As Montgomery gives Ruby directions to the toilet, it strikes Kate where she has seen her before—many Wednesday nights ago, at the Leyden AA meeting. She attended only once, maybe twice, and Kate can remember she sat silently, her trembling hands and overwhelmed eyes her only eloquence. Kate follows her into her office, a large space with two child-sized chairs, a small trampoline, and a table upon which is a tray filled with sand and an array of figures made of painted rubber—a man on horseback, a woman holding a wand, a mummy, a groom, a king. Montgomery takes her seat in a stuffed armchair and Kate sits in the other adult-size chair.

“We can take this time and you can tell me what your concerns are,” Montgomery says, blushing deeply as she speaks.

“Basically what I told you over the phone. Agitation, sleeplessness, blurring the line between fantasy and reality, and reverting to infant behavior, especially in terms of hygiene.” Kate scans the walls, looking for diplomas, but all she sees is a picture of Einstein with his tongue out, and a photo of a huge, quivering sun setting at the seashore, the ocean a vast watery Wurlitzer of bright colors.

“She has a nice firm handshake,” Montgomery says.

“Then I guess we’re all set.”

Montgomery smiles. “I have to tell you something, Kate. I read
Prays Well with Others
a few months ago and it’s one of my important books. I haven’t heard your show on the radio yet, but that book is really something.”

“Thank you.”

“I just love your little mishaps. They’re quite funny, but there is always the moment, the lightbulb moment, when you get it. You’re inspiring—do you know that?”

“I’m not inspiring, or inspired, I’m just broken.

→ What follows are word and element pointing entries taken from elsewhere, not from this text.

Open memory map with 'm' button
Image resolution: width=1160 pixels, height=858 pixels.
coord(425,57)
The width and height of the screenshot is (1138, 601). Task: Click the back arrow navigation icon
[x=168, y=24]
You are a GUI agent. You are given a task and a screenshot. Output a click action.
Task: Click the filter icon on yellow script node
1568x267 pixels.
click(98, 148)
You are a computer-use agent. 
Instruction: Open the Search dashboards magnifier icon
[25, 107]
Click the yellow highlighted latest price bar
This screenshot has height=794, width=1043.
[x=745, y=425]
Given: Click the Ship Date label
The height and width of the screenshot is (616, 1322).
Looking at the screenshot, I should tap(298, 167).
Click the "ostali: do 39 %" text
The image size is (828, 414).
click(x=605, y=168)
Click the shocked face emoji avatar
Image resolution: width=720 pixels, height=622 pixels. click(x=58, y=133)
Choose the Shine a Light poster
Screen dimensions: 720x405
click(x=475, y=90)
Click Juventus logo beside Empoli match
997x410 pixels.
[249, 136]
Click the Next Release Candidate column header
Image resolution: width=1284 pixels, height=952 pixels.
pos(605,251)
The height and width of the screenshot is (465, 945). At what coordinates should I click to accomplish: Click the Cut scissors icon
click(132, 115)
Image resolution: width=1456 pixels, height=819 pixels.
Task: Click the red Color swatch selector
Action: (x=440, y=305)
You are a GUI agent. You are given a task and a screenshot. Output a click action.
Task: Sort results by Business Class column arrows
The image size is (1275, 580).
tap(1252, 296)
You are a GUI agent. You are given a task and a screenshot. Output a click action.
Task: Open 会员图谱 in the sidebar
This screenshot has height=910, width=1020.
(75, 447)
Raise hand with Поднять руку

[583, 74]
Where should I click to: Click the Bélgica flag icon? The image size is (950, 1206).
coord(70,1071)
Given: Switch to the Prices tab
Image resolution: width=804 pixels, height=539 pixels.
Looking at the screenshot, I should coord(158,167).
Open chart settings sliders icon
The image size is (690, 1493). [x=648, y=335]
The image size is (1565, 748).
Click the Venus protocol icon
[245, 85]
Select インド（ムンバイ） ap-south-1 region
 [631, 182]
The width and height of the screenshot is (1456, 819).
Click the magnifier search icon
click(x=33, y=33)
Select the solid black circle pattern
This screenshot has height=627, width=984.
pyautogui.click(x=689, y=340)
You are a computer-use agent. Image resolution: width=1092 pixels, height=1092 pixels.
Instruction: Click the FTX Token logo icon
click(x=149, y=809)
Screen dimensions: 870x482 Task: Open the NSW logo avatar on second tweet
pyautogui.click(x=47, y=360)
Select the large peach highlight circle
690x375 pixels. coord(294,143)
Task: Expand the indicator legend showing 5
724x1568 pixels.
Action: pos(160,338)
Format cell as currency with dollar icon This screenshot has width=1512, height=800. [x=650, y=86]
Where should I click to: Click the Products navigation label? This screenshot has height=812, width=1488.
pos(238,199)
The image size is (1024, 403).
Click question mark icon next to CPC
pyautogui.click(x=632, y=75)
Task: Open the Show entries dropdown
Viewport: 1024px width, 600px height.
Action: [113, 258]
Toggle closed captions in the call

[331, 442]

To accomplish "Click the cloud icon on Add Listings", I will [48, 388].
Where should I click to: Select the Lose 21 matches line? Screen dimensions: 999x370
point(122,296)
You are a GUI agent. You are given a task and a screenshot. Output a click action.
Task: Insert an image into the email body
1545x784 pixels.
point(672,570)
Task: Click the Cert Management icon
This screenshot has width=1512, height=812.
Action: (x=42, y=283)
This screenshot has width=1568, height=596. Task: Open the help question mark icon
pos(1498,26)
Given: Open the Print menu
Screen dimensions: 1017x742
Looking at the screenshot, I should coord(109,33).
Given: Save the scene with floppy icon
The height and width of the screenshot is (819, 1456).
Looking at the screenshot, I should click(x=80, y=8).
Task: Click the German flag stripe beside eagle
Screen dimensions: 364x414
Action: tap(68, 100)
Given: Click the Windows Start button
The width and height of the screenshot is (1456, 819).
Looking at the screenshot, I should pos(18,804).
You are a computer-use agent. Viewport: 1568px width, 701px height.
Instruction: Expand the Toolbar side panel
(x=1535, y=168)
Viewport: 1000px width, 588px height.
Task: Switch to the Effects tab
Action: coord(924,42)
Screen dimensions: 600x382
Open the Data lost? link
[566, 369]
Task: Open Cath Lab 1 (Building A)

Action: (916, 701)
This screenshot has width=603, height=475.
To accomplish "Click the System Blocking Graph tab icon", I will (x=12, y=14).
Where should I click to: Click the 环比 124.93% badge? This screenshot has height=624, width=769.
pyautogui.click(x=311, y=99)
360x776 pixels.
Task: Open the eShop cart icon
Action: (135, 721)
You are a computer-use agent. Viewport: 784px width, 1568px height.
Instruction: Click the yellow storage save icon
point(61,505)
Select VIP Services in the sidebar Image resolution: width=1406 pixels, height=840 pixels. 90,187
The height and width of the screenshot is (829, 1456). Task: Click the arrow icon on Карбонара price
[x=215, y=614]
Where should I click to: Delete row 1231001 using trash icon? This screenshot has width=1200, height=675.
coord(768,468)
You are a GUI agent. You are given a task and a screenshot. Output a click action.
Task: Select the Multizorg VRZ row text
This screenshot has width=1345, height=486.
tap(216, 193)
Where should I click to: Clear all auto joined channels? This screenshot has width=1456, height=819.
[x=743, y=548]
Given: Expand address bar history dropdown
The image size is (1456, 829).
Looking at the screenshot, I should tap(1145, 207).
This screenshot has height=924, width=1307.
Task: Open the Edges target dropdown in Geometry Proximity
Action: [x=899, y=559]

But thanks, I am glad I wrote something you could use.”

“And I thank you. Most spiritual writers sort of stick in my craw. But you’re so honest and so human and so…you. I feel as if I know you.”

“I don’t really think of myself as a spiritual writer,” Kate says.

“You don’t?”

“Just more like a writer, a regular writer.”

“Mom?” Ruby’s voice, troubled and confused, comes from outside.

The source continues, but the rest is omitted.